Customer support and, in a broader view, customer service can be considered a “make or break” factor when deciding whether to patronize a brand or company; they are important. These days, however, good customer support is lauded and placed on the pedestal too much, ignoring the fact that the best customer support is actually customer support that is not needed. Most people just want to find out the information they want or do what they came to your website to do without having to contact anyone, no matter how quick, effective, or friendly the person on the other end is.

We run a young daily deal platform where the only way we can improve our product is to have constant feedback from our early customers so that we can build something that is wanted by the market. We thus treated customer support queries and customer feedback as reasons to be happy – people are interested in our product, people are engaged with our product, and, now that they have made first contact, we can even show them how quickly and effectively we solve problems for them! The truth is that having to contact anyone on anything is an absolute pain. Quick, effective customer support is simply the best apology that the vendor can offer – a weak compromise – for providing a product, service, website, ebook, game, etc. that basically does not do what it is supposed to do (hence the need to shoot off an email or make a phone call to the vendor).

Customersupport

There are really two broad strategies that a company can employ with regard to customer support: 1) accept that customer support is inevitable, a norm, part and parcel of running a business, and focus on offering the best customer service standards, and 2) treat customer support queries as anomalies or bug reports (preventative customer support), where preventive action ought to be taken by rectifying the “bugs” that precipitated the customer support queries in the first place. Of course, to say that customer support is an anomaly is far-fetched – big customer support departments exist even in the most successful companies out there, e.g. Google, PayPal, Amazon, etc. (though note Amazon’s actual stand on this issue – founder and CEO Jeff Bezos said that “[o]ur version of a perfect customer experience is one in which our customer doesn’t want to talk to us. Every time a customer contacts us, we see it as a defect. I’ve been saying for many, many years, people should talk to their friends, not their merchants. And so we use all of our customer service information to find the root cause of any customer contact.”) The best customer support strategy, in our view, is, unsurprisingly, a hybrid – cure the “bug” that precipitated the customer support query in the first place while being quick, effective, and friendly.

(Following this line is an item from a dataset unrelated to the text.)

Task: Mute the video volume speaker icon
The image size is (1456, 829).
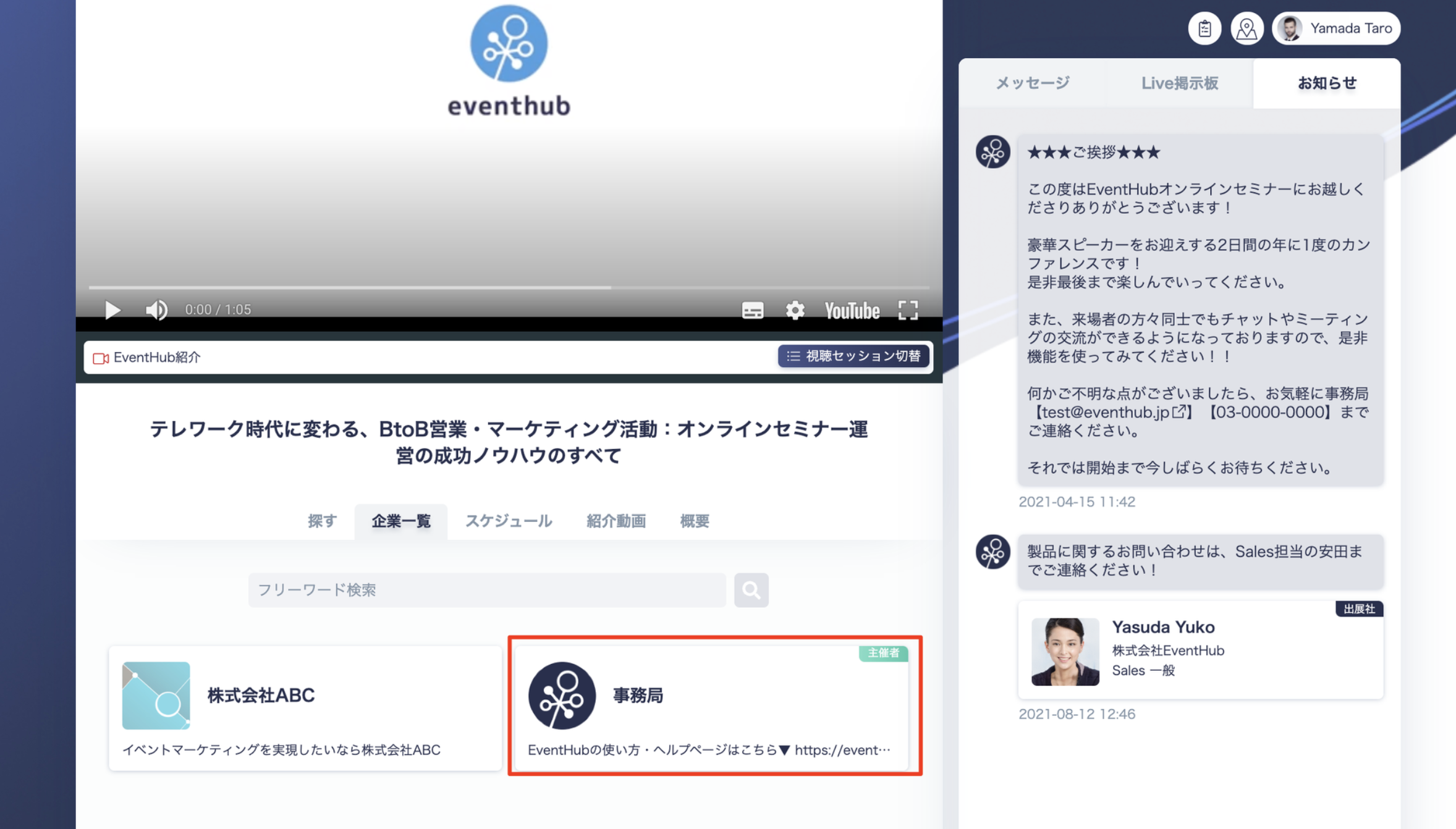Action: pos(156,310)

Some companies (deliberately) misinterpret the concept of preventative customer support by making it laborious and difficult for customers to contact them, with methods including hiding email addresses, forcing customers to use a customer support portal ticket system, making the abovementioned process long with many fields to fill up, etc., and then concluding that the lack of customer support queries means that the product is relatively faultless. This form of fake prevention will only cripple the company in question in the long run, because crucial learning points are blocked off and filtered out by an intimidating customer support process. The best way to know if the offering is good is to make it ridiculously easy for people to contact you and at the same time getting a very low number of customer support queries (“you guys are awesome” emails do not count). That way we know that people are not contacting you because there is no need to, not because it is a pain to do so.

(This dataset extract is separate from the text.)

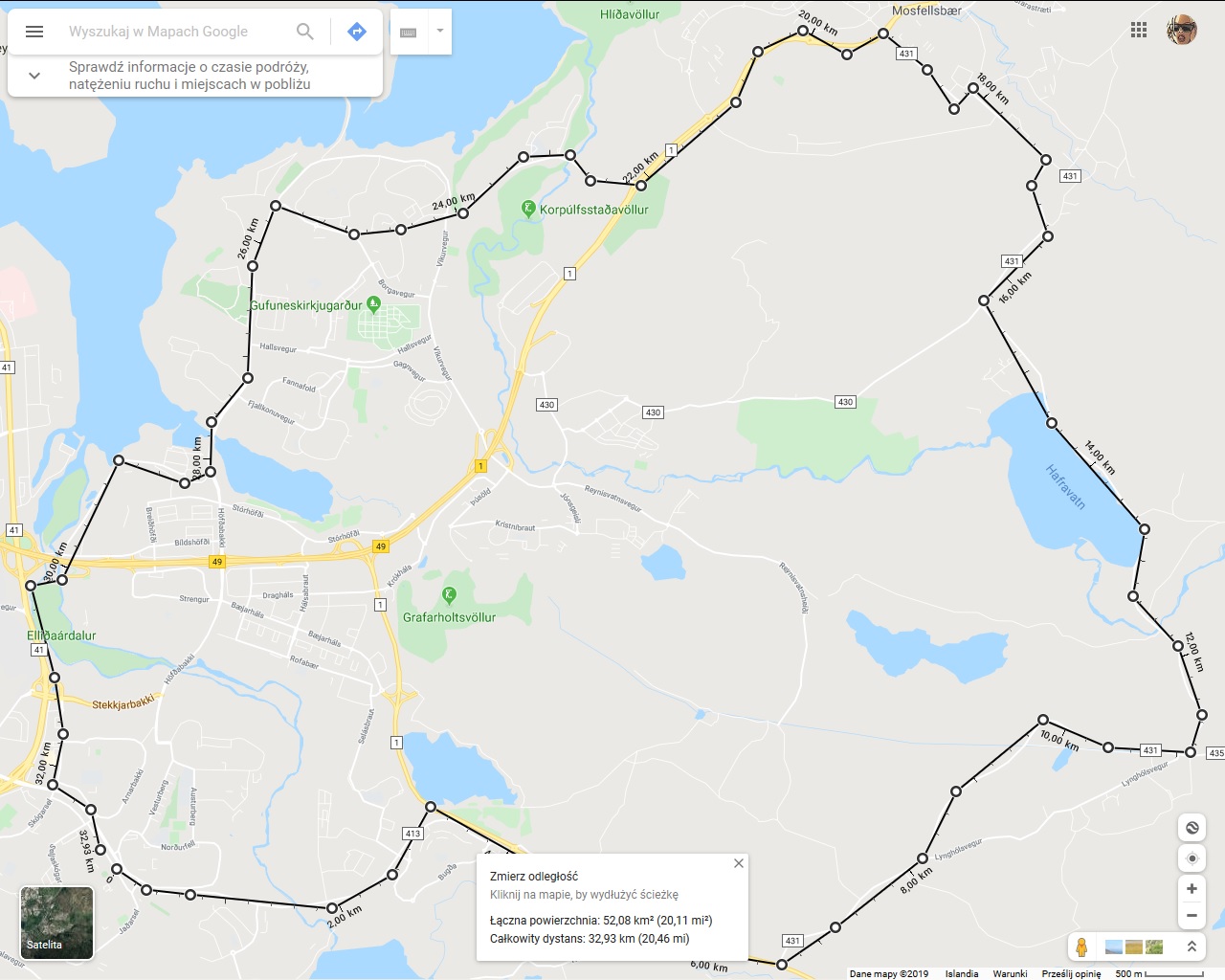Zoom out with the minus button
Screen dimensions: 1225x980
coord(1192,916)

Customer support is not a good thing, all in all. It is a glaring symptom of a poorly-made product. People are buying a product after all, and the overwhelming majority of people would choose a good product with poor customer support over a poor product with good customer support (because, really, a good product does not need customer support). Ultimately, customer support is a means to an end – it is a qualitative system for product testing and feedback that should be used to improve the product until, ideally, no one has any more bugs to report.

P.S. I made a distinction between customer support and customer service, because the former is the activity of providing help to a customer who asked for it, while the latter is really a spirit, a culture that is embedded in everything a company does (of which customer support is a small part). Needless to say, good customer service should always permeate throughout any organization that wants to succeed.